Chung was also involved in several other unrest-related cases and has been wanted for 10 months in an incident involving 18-year-old David Su, suspected of firing a live round at officers in Tai Po in December last year. Su has already been charged and appeared in court.

Sources said Chung was the wanted woman who was walking with Su when police officers intercepted him, and managed to escape during the chaos.

Of the nine arrested in the early hours of last Saturday for allegedly assisting the 12 Hongkongers fleeing the SAR, five have been released on police bail.

Christina Tang Yuen-ching, 72, a former assistant of "long hair" Leung Kwok-hung was among the five released on HK$2,000 cash bail each yesterday evening, and will have to report to the police on October 22.

Tang allegedly helped the 12 by providing a location inside an industrial building in Kwai Tsing district to hide the fugitives before they fled in a speedboat which was intercepted by Guangdong coast guards off Ninepin islands on August 23.

Leung and Figo Chan Ho-wun, both from the League of Social Democrats, waited outside Mong Kok Police Station from Saturday night to pay Tang's bail.

Chung was the former assistant of ousted lawmakers Yau Wai-ching and Sixtus Leung Chung-hang.

Police senior superintendent Ho Chun-tung has said they believed the nine arrested - four men and five women aged between 27 and 72 - were friends of the 12. They were alleged to have assisted offenders by providing funding, arranging a speedboat and organizing hideouts for the 12 fugitives in Hong Kong.

One of the nine arrested owned the speedboat used in the failed escape attempt, while the others were suspected of providing money, accommodation, transport and helping the fugitives plan their escape, police said.

Officers seized electronic devices, more than HK$500,000 in cash and a receipt for hundreds of thousands of dollars for a vessel.
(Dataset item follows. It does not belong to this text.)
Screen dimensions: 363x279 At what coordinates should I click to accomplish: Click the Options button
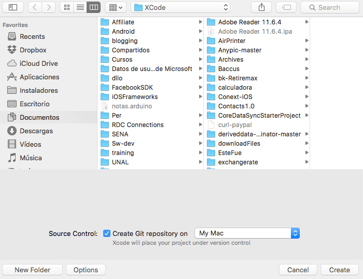86,270
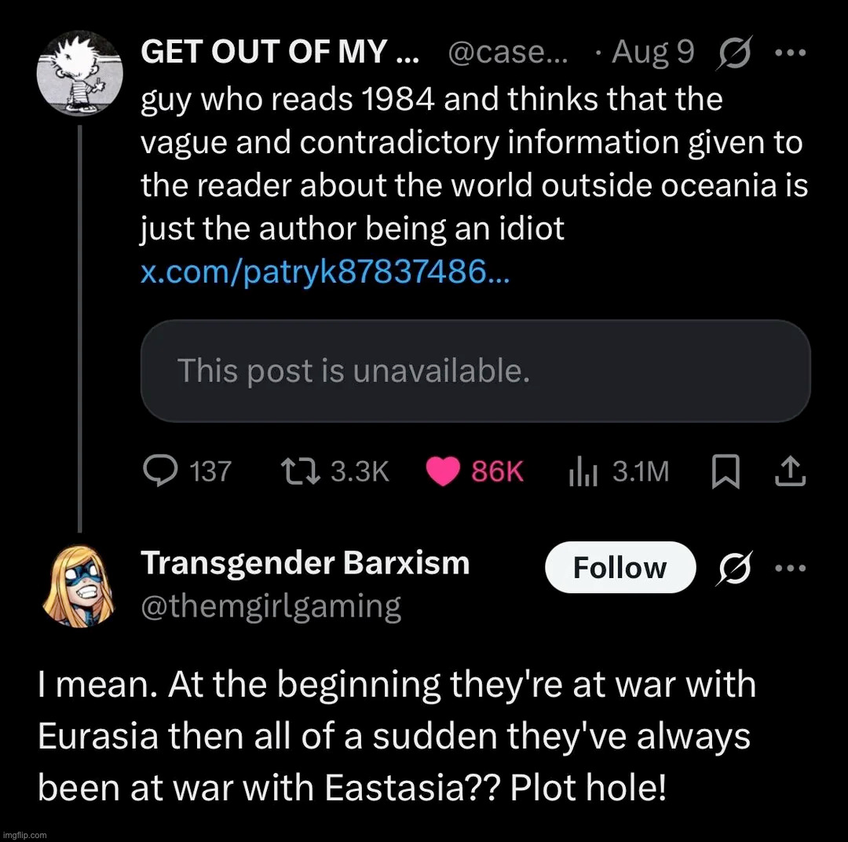Click the 'GET OUT OF MY ...' display name

[280, 53]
Ho said more arrests might be made.

However, police refused to comment on whether police officers were on the surveillance flights flown by the Government Flying Service to track the 12 Hongkongers and on whether Hong Kong authorities notified mainland officers so that the 12 could be intercepted.

Soon after the arrests, family members of the 12 detainees said police are "diverting attention from the fact that they colluded with the Chinese authorities to send the 12 Hongkongers to China."

The "Save 12 Hong Kong Youths" concern group said it suspected the arrests could have been the result of "secret interrogations" by Shenzhen authorities and expressed worries that their loved ones might have been tortured.